Die Regierung will mehr Gerechtigkeit am Arbeitsmarkt. Aber das kann Wählerstimmen kosten.

Putzen als Minijob

Putzen als Minijob

Es war die erste größere Sozialreform des neuen Kabinetts, und beinahe wäre es auch die letzte geworden. Kaum hatte die rot-grüne Regierung 1999 ihre Ideen für den Arbeitsmarkt verkündet, folgte eine Krisensitzung im Kanzleramt auf die nächste, die Zeitungen mokierten sich über »Chaostage«, und schließlich trat Finanzminister Oskar Lafontaine entnervt zurück. Vor allem der Plan, geringfügige Beschäftigung mit höheren Abgaben zu belasten, brachte Arbeitgeber und Arbeitnehmer gegen die damals frisch gewählte Regierung Schröder auf. Neue Regeln für Scheinselbstständige und ein weitreichendes Kombilohn-Konzept führten auch zu viel Empörung. »Das Ganze wurde zu einem Knäuel, das unentwirrbar schien, und es wurde immer gefährlicher, sich zu verheddern«, erinnert sich der damalige Arbeitsminister Walter Riester.

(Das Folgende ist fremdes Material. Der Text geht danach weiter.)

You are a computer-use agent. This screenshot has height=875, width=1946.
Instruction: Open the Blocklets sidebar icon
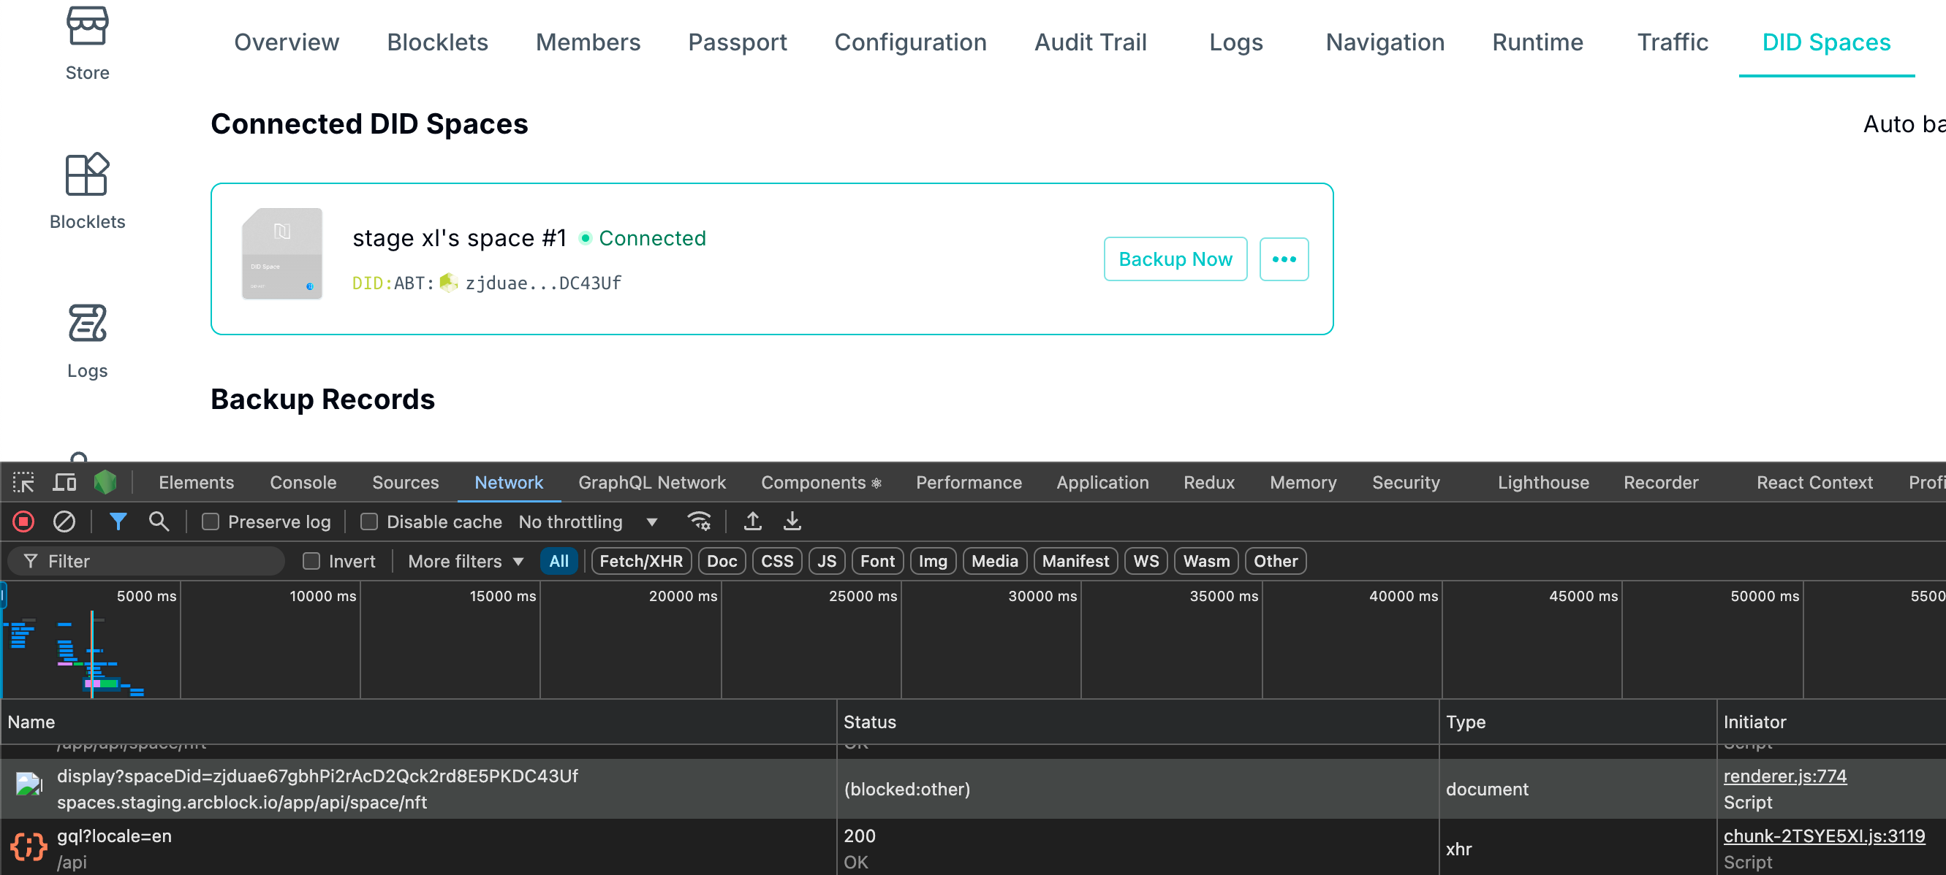pyautogui.click(x=87, y=175)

Acht Jahre später macht sich die Regierung Merkel daran, den Arbeitsmarkt einmal mehr zu reformieren. Die Minister haben diesmal zwar mehr Erfahrung, aber ähnlich heikle Pläne. Wieder sollen Minijobs höher belastet werden. Außerdem sollen neue Regeln her für die Bedürftigkeit von Arbeitslosen, wie sie schon bei der Hartz-Reform für Aufruhr sorgten. Härtere Auflagen für die rund 500000 Empfänger von Arbeitslosengeld II, die mit kleinen Zusatzeinkünften ihren Unterhalt aufstocken, sind im Gespräch. Womöglich bringt ein Teil der Reform sogar kurzfristig weniger, nicht mehr neue Stellen – und hat dennoch, langfristig gesehen, Vorteile für den Arbeitsmarkt.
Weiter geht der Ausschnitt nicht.